**Collected data entries**
★ ★ ★ ★ ★ ★ ★
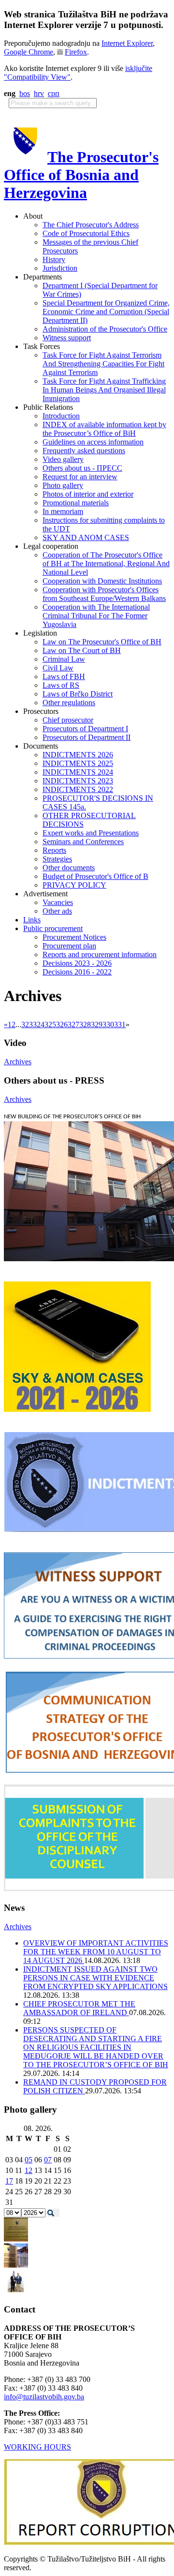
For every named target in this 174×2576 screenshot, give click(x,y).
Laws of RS (61, 685)
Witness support (67, 338)
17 (9, 2181)
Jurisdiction (60, 268)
★ ★ ★ ★ ★ ★ ★
**PROBLEM REQUIREMENTS**
Strip out the images, then output the records above word for word.

**RESULT FOR THIS EXERCISE**
For every named target in this 174×2576 screenshot, give click(x,y).
Laws of RS (61, 685)
Witness support (67, 338)
17 (9, 2181)
Jurisdiction (60, 268)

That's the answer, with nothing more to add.